Edgeio, a service for online classified listings that launched this year, has raised $5 million in financing led by Intel Capital, the company announced last week.
Since launching in March 2006, edgeio says it has amassed more than 100 million listings from 14,000 cities across the globe. The listings aggregator collects Web listings in various categories, including homes, jobs and cars, and also sends traffic back to the original publishers.
Edgeio constantly monitors RSS-enabled Web sites and pulls any item tagged “listing” and publishes the listing on the edgeio Web site and network. RSS, which stands for “Really Simple Syndication,” is an XML-based protocol that allows for the automatic distribution of Internet content. Many news-related sites, blogs and other online publishers syndicate their content as an RSS feed.
A Realtor, for instance, could go to edgeio.com and enter some of his or her for-sale home listings, or the Realtor could enable an RSS feed from his or her Web site or blog where listings appear and edgeio will automatically pick them up.

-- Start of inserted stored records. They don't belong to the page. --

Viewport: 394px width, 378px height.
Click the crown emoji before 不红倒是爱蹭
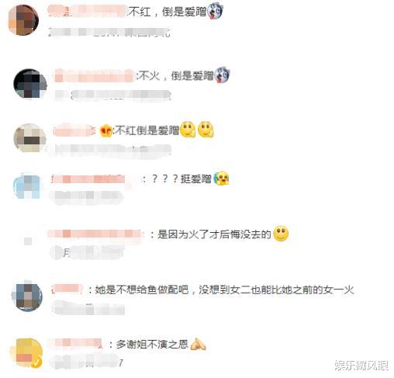click(x=106, y=130)
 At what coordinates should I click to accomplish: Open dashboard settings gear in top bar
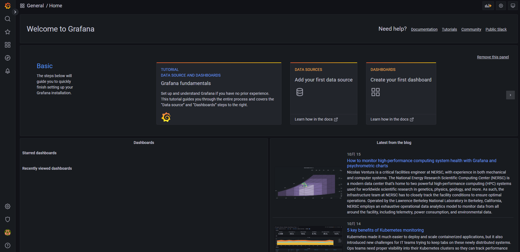(501, 6)
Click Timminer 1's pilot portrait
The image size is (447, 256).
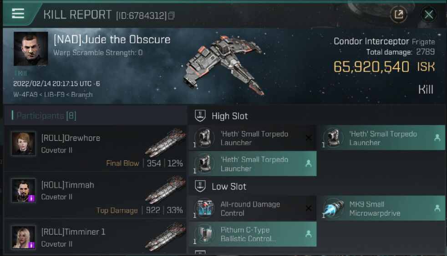coord(24,238)
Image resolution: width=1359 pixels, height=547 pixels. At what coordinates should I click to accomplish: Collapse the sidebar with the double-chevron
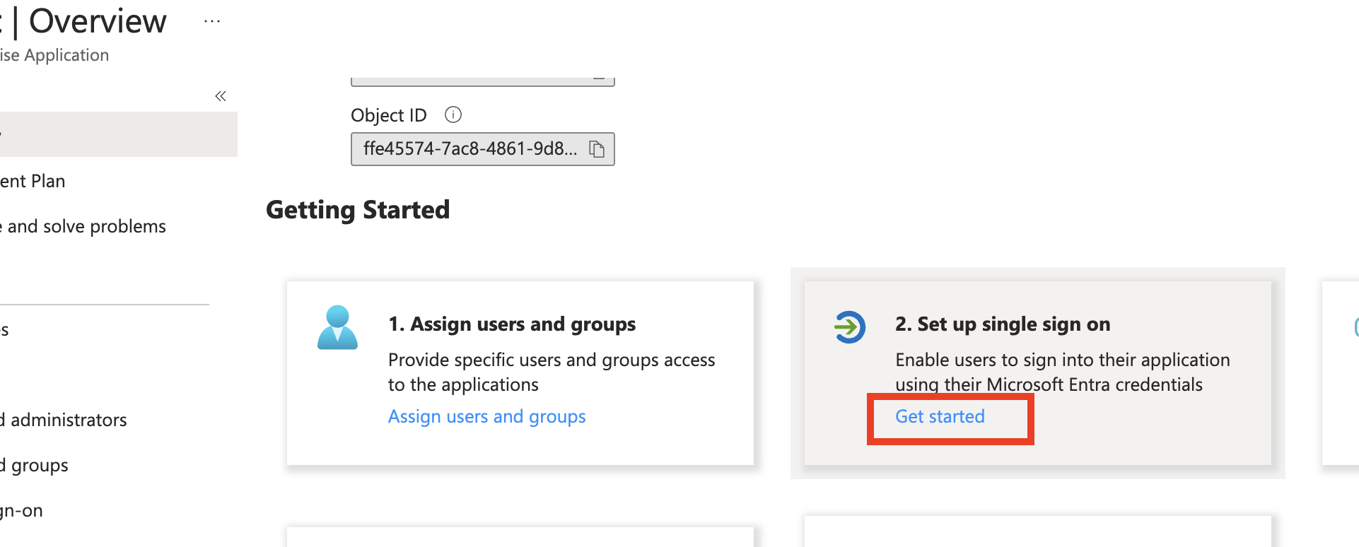tap(221, 96)
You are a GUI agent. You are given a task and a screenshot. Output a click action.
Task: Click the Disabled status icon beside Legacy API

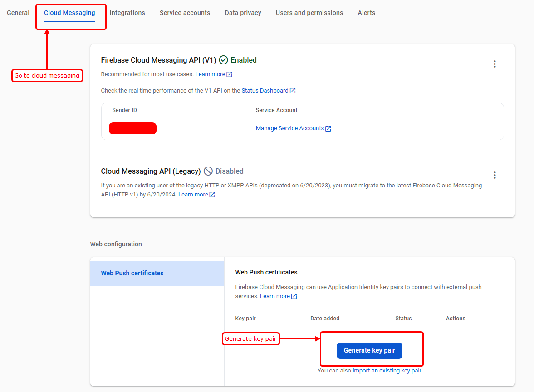click(208, 171)
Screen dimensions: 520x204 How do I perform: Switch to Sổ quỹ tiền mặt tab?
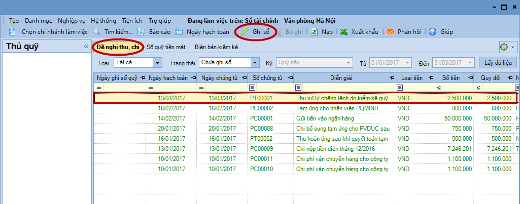tap(166, 47)
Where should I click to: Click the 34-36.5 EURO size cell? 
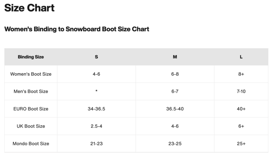click(96, 109)
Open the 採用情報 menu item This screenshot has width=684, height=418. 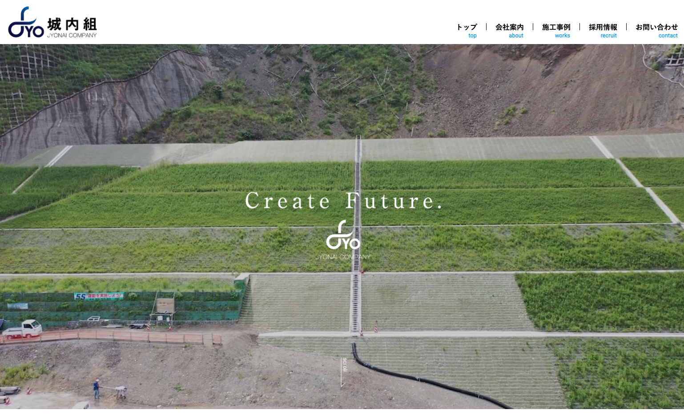[603, 27]
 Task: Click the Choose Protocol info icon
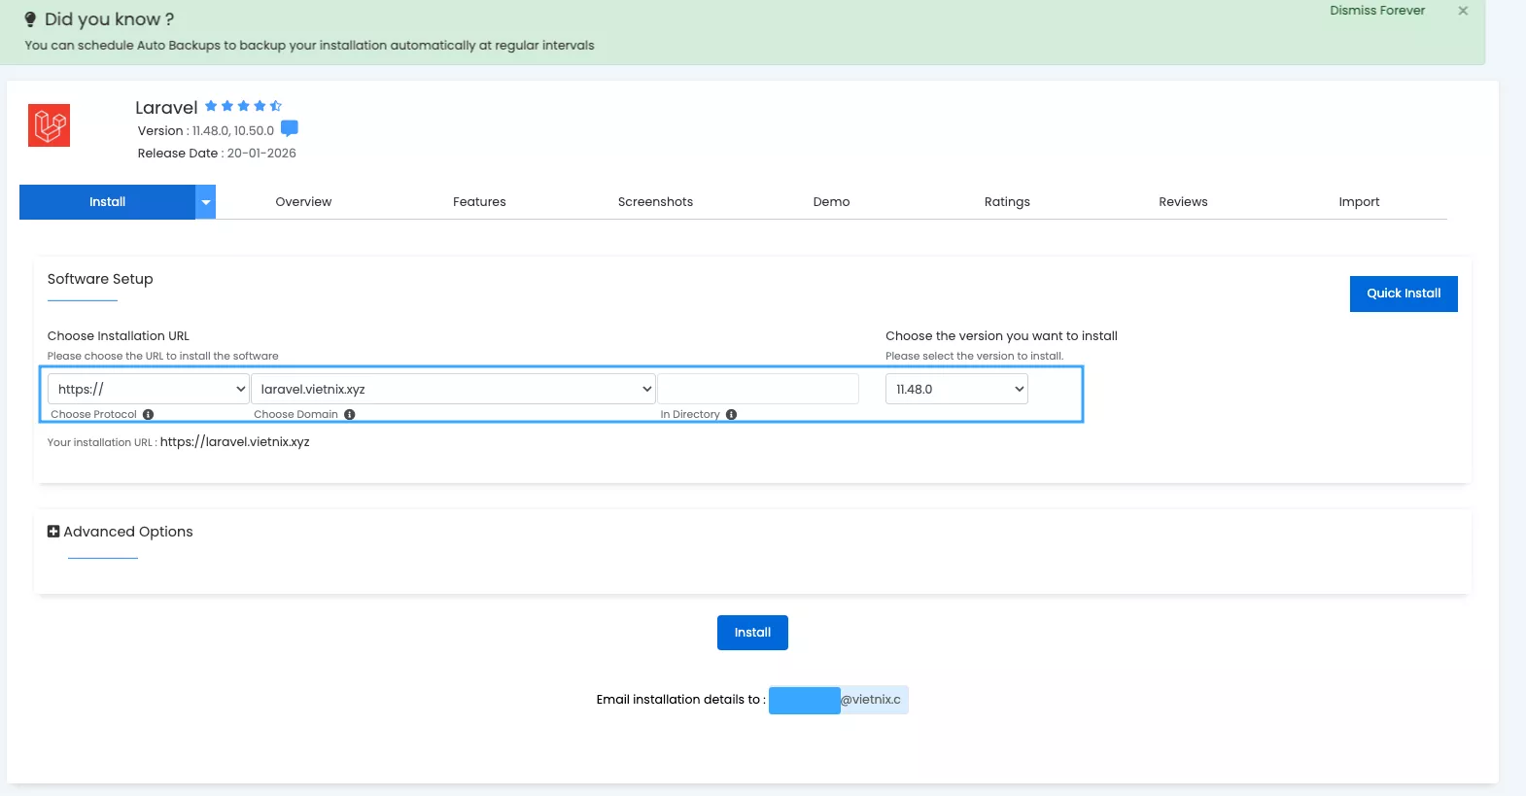pos(149,415)
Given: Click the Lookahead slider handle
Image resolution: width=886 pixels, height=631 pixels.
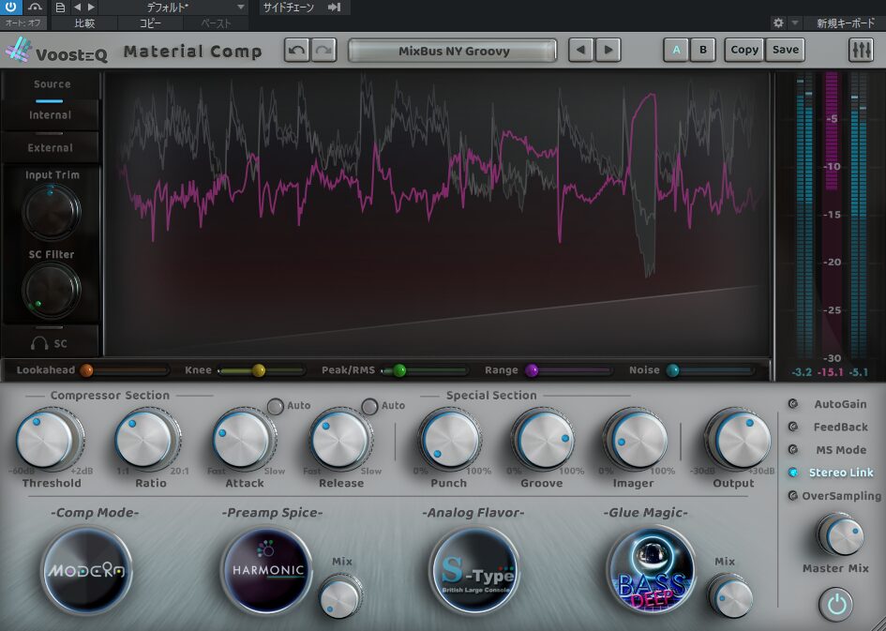Looking at the screenshot, I should tap(86, 370).
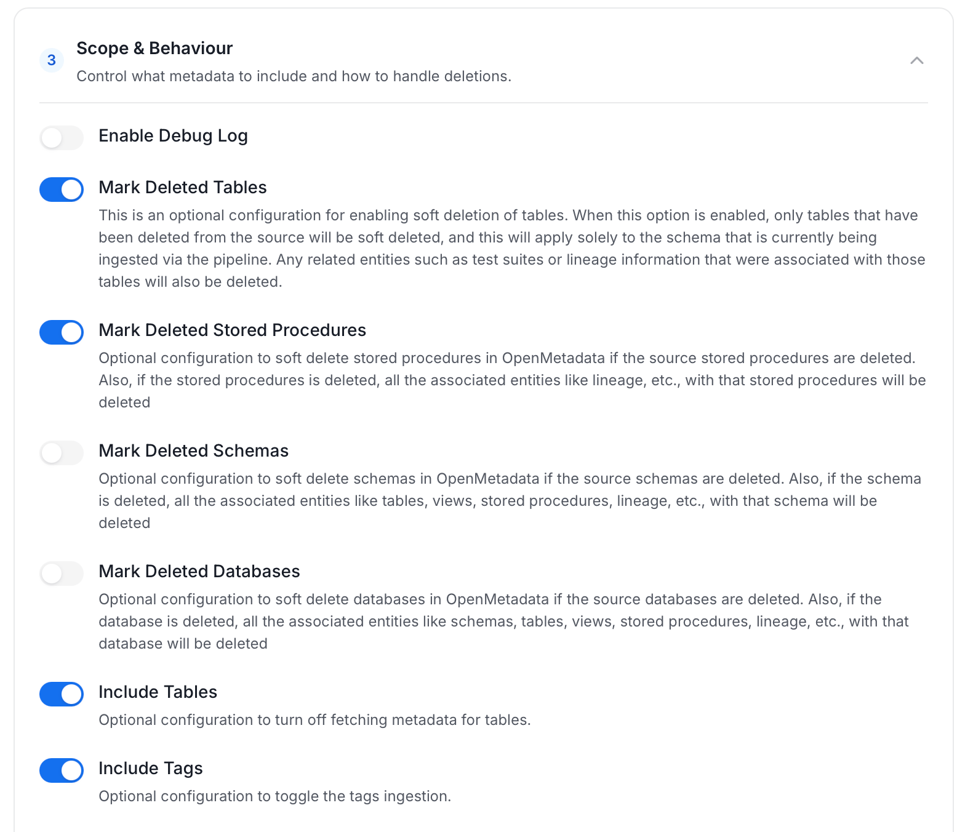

The Silicon Valley, Calif., company was co-founded by Keith Teare, who formerly worked with EasyNet and RealNames, and Michael Arrington, who works as a business and marketing consultant and writes the technology blog TechCrunch.
The first round of financing also included an investment from Transcosmos Investments and Business Development Inc., a Japanese public company with a Silicon Valley investment arm focused on Internet-based U.S. technology companies expanding into the Japanese marketplace.
Edgeio says it has more than 3,000 publishers – including key players in the jobs, autos, real estate and leisure sectors — who upload their listings via its edgedirect service. Many bloggers are publishing listings to their blogs and having them automatically entered into edgeio via the “listing tag,” the company said in an announcement.
In addition, edgeio has become a distribution channel for sites offering to distribute listings, such as vFlyer, Postlets and the Point2 network.
Edgeio also announced today the launch of a Chinese language version of its Web site, named mulu100.com, which in Chinese means, “catalog of catalogs.” The Chinese service has initially formed a partnership with edeng.cn, a China-based listings site that is similar to craigslist.org.
“Chinese listings began to appear on edgeio within a few days of us launching,” Teare said in a statement. “We decided that the Chinese market would be our first localized site and we now have a significant number of listings from all over the country.”
Edgeio has filed for patents covering its distributed marketplaces architecture and many of the Web site’s features.